### What to do
Extract every line below, verbatim.

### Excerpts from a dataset
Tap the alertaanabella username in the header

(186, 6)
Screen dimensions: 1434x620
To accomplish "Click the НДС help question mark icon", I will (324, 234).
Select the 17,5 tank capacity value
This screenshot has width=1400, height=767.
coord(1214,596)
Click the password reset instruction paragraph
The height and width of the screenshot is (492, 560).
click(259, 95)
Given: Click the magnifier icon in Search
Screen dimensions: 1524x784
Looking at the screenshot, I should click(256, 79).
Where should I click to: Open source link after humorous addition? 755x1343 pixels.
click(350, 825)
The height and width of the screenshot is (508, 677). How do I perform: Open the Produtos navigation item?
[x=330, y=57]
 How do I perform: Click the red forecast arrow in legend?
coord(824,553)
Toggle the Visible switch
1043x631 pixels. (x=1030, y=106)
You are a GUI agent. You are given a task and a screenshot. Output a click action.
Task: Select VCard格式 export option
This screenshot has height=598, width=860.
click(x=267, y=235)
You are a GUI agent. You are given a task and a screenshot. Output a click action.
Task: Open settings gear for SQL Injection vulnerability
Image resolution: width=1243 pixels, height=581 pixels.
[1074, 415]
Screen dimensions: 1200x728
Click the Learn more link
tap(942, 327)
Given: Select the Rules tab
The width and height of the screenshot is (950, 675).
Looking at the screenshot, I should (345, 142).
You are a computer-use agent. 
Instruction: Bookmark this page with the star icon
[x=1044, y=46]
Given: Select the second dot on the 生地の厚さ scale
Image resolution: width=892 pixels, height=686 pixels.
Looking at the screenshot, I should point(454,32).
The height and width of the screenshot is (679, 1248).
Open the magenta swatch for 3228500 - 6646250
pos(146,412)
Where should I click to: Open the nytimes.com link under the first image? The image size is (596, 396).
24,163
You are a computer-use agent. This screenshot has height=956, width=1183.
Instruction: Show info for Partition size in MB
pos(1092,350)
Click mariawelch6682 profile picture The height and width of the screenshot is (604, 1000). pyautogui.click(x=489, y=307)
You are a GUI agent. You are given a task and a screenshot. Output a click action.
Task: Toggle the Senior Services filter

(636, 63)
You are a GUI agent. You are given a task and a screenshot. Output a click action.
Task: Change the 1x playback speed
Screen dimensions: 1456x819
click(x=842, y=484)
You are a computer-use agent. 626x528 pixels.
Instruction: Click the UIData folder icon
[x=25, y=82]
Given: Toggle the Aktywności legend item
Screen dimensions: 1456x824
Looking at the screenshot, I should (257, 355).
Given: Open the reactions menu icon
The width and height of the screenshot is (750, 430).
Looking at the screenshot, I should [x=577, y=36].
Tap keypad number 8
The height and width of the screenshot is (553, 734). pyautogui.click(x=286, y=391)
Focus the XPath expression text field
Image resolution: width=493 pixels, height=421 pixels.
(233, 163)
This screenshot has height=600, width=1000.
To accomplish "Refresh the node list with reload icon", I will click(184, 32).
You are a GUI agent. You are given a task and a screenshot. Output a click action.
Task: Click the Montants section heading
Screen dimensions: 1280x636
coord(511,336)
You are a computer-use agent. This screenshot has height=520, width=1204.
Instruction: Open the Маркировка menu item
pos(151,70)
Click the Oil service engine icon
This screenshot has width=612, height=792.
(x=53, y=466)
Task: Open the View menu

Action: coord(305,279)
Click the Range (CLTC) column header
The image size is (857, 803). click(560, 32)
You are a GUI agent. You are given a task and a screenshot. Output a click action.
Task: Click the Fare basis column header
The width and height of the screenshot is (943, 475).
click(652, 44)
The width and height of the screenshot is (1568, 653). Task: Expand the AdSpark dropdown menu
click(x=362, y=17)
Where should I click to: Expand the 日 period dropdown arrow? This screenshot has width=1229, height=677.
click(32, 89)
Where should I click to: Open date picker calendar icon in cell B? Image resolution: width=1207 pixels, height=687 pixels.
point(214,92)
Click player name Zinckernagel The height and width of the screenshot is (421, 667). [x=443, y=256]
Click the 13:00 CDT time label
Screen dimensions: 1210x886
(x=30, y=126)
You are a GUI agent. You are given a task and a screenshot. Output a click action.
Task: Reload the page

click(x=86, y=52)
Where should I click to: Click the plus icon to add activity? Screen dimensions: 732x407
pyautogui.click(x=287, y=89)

### Reply
Tap the alertaanabella username in the header

(186, 6)
Screen dimensions: 1434x620
To accomplish "Click the НДС help question mark icon", I will (324, 234).
Select the 17,5 tank capacity value
This screenshot has width=1400, height=767.
coord(1214,596)
Click the password reset instruction paragraph
The height and width of the screenshot is (492, 560).
click(259, 95)
Given: Click the magnifier icon in Search
Screen dimensions: 1524x784
Looking at the screenshot, I should click(256, 79).
Where should I click to: Open source link after humorous addition? 755x1343 pixels.
click(350, 825)
The height and width of the screenshot is (508, 677). How do I perform: Open the Produtos navigation item?
[x=330, y=57]
 How do I perform: Click the red forecast arrow in legend?
coord(824,553)
Toggle the Visible switch
1043x631 pixels. (x=1030, y=106)
You are a GUI agent. You are given a task and a screenshot. Output a click action.
Task: Select VCard格式 export option
This screenshot has height=598, width=860.
click(x=267, y=235)
You are a GUI agent. You are given a task and a screenshot. Output a click action.
Task: Open settings gear for SQL Injection vulnerability
Image resolution: width=1243 pixels, height=581 pixels.
[1074, 415]
Screen dimensions: 1200x728
Click the Learn more link
tap(942, 327)
Given: Select the Rules tab
The width and height of the screenshot is (950, 675).
Looking at the screenshot, I should (345, 142).
You are a computer-use agent. 
Instruction: Bookmark this page with the star icon
[x=1044, y=46]
Given: Select the second dot on the 生地の厚さ scale
Image resolution: width=892 pixels, height=686 pixels.
Looking at the screenshot, I should point(454,32).
The height and width of the screenshot is (679, 1248).
Open the magenta swatch for 3228500 - 6646250
pos(146,412)
Where should I click to: Open the nytimes.com link under the first image? The image size is (596, 396).
24,163
You are a computer-use agent. This screenshot has height=956, width=1183.
Instruction: Show info for Partition size in MB
pos(1092,350)
Click mariawelch6682 profile picture The height and width of the screenshot is (604, 1000). pyautogui.click(x=489, y=307)
You are a GUI agent. You are given a task and a screenshot. Output a click action.
Task: Toggle the Senior Services filter

(636, 63)
You are a GUI agent. You are given a task and a screenshot. Output a click action.
Task: Change the 1x playback speed
Screen dimensions: 1456x819
click(x=842, y=484)
You are a computer-use agent. 626x528 pixels.
Instruction: Click the UIData folder icon
[x=25, y=82]
Given: Toggle the Aktywności legend item
Screen dimensions: 1456x824
Looking at the screenshot, I should (257, 355).
Given: Open the reactions menu icon
The width and height of the screenshot is (750, 430).
Looking at the screenshot, I should [x=577, y=36].
Tap keypad number 8
The height and width of the screenshot is (553, 734). pyautogui.click(x=286, y=391)
Focus the XPath expression text field
Image resolution: width=493 pixels, height=421 pixels.
(233, 163)
This screenshot has height=600, width=1000.
To accomplish "Refresh the node list with reload icon", I will click(184, 32).
You are a GUI agent. You are given a task and a screenshot. Output a click action.
Task: Click the Montants section heading
Screen dimensions: 1280x636
coord(511,336)
You are a computer-use agent. This screenshot has height=520, width=1204.
Instruction: Open the Маркировка menu item
pos(151,70)
Click the Oil service engine icon
This screenshot has width=612, height=792.
(x=53, y=466)
Task: Open the View menu

Action: coord(305,279)
Click the Range (CLTC) column header
The image size is (857, 803). click(560, 32)
You are a GUI agent. You are given a task and a screenshot. Output a click action.
Task: Click the Fare basis column header
The width and height of the screenshot is (943, 475).
click(652, 44)
The width and height of the screenshot is (1568, 653). Task: Expand the AdSpark dropdown menu
click(x=362, y=17)
Where should I click to: Expand the 日 period dropdown arrow? This screenshot has width=1229, height=677.
click(32, 89)
Where should I click to: Open date picker calendar icon in cell B? Image resolution: width=1207 pixels, height=687 pixels.
point(214,92)
Click player name Zinckernagel The height and width of the screenshot is (421, 667). [x=443, y=256]
Click the 13:00 CDT time label
Screen dimensions: 1210x886
(x=30, y=126)
You are a GUI agent. You are given a task and a screenshot. Output a click action.
Task: Reload the page

click(x=86, y=52)
Where should I click to: Click the plus icon to add activity? Screen dimensions: 732x407
pyautogui.click(x=287, y=89)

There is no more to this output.